Quello dei femminicidi e delle violenze diffuse sono purtroppo sintomi di un deficit culturale che gli uomini faticano a colmare.

 

Dagli anni Venti agli anni Ottanta come cambia la rappresentazione della donna

Una signorina a bordo di un motor scooter a Roma, 1920

Ci sono poi le fake news che continuano a girare. Una, molto diffusa su social animati da nostalgici di un regime che evidentemente conoscono molto poco, sostiene che quello fascista sia stato il primo governo italiano a prendere provvedimenti a favore delle donne, donne che soprattutto durante il primo conflitto mondiale, avevano registrato un vistoso aumento del loro peso sociale e politico.

Certamente il regime provò a dare questa immagine di se e Mussolini, fiutando l’aria, nel novembre del 1925 concesse il diritto di voto amministrativo alle donne, pur se con molte limitazioni. Dopo pochi mesi però una riforma della rappresentanza aboliva la figura delle cariche amministrative locali. Nessuna donna quindi durante il ventennio poté mai esercitare il diritto di voto.

Per il fascismo in realtà la donna doveva essere soprattutto la madre dell’uomo nuovo fascista e la moglie che custodisce il focolare domestico.

Bisognerà aspettare  il 1945, in alcune elezioni locali, e poi, il 2 giugno 1946, con le elezioni per il referendum istituzionale e l’Assemblea costituente, per poter finalmente vedere le donne recarsi a votare ed essere elette.

Ottenuti i riconoscimenti politici, le donne continueranno a scontrarsi con preconcetti e stereotipi: in fondo il ruolo della donna, per La Settimana Incom, nel 1951, resta ancora quello della brava padrona di casa che accudisce il marito che le porta i soldi per i suoi acquisti.

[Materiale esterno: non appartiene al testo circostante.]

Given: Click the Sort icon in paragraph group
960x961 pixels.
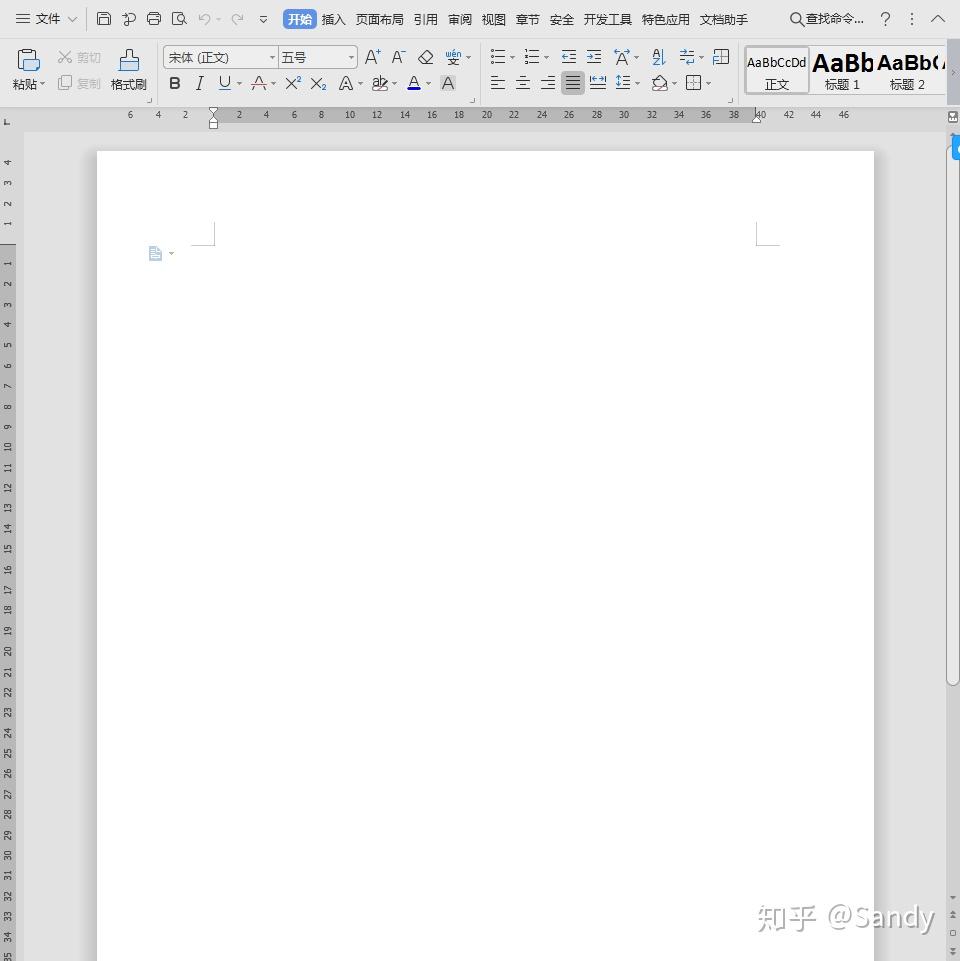Looking at the screenshot, I should pos(658,57).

Ci vorranno anni di lotte, di battute e doppi sensi da sopportare, di conquiste ottenute passo dopo passo, per arrivare agli anni Settanta, con battaglie epocali come quelle per il divorzio e l’aborto, e per vedere la prima donna ministro della Repubblica, Tina Anselmi che fu, dal 1976 al 1979, ministro del lavoro prima e della sanità dopo e per assistere all’elezione di una donna, Nilde Iotti, alla terza carica dello stato.